Są przystosowane do jazdy w trudnych warunkach. Potrafią pokonać strome pagórki, piaszczyste podłoże i wodę. Motory crossowe, bo o nich mowa, są źródłem niesłabnącej adrenaliny. Wielu kierowców jednak, chcąc dostarczyć jej sobie więcej, decyduje się na rajdy w lesie, które niosą tragiczne skutki dla leśnej przyrody. „Zamieranie drzewostanów w miejscach wymywania i jeśli te trasy, te przejazdy są powtarzane cyklicznie, załóżmy raz w tygodniu, zwierzyna jest wypychana z tych miejsc, przenosi się w inne miejsca, podobnie jest ptakami, one w okresie lęgowym muszą mieć spokój, żeby te lęgi spokojnie wyprowadzić, a jeśli jest płoszona, nękana, to niestety te lęgi są tracone” – mówi Łukasz Glica, leśniczy leśnictwa Potok.
Kierowcy crossów i quadów zapominają również o prawnych konsekwencjach jazdy po lesie. „Mandat karny może sięgać nawet kwoty tysiąca złotych, to nie jest mało. Mamy do czynienia z wjazdem do lasu oczywiście, z niszczeniem ściółki i z płoszeniem zwierzyny, bo ryk motocykla, te tłumiki przeważnie są tuningowane, czyli przerobione i tutaj są trzy wykroczenia, nie ma mowy o jakimś pouczeniu” - mówi Grzegorz Szymański ze Straży Leśnej.
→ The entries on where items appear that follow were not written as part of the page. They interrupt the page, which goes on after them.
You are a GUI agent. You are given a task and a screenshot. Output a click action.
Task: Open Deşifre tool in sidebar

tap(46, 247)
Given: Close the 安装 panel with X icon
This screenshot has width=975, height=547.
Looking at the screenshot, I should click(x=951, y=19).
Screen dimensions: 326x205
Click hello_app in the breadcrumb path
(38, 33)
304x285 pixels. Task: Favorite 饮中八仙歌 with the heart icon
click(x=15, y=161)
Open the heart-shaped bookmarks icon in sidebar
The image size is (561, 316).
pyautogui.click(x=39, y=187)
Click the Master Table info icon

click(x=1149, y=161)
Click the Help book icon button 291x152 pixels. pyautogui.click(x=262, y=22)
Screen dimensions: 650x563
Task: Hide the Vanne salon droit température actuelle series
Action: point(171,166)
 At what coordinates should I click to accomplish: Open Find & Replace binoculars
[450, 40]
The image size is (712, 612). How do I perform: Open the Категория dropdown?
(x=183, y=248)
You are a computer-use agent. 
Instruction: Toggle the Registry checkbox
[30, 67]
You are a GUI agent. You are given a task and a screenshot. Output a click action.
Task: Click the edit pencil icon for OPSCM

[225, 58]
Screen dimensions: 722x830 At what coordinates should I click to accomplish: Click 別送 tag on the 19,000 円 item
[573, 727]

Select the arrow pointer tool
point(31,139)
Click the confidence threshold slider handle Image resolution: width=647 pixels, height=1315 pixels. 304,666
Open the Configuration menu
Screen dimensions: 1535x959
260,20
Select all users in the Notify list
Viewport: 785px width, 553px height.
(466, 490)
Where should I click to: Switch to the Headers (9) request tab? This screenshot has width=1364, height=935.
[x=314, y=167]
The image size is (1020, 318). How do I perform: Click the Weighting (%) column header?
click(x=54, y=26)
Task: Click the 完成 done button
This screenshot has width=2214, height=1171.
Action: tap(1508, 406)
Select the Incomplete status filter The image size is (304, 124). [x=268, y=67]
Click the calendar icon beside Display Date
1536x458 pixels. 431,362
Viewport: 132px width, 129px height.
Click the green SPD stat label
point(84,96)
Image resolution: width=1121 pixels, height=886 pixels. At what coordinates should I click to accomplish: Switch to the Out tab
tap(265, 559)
Trzeba pamiętać, że crossy oraz quady stanowią niebezpieczeństwo nie tylko dla leśnych zwierząt, ptaków i oraz runa leśnego, ale również dla spacerujących po lesie ludzi. Pojazdy i ich kierowców trudno zidentyfikować, ponieważ poruszają się bez tablic rejestracyjnych i w kaskach zasłaniających twarz. Będąc świadkiem takiej sytuacji warto poinformować o niej strażników leśnych.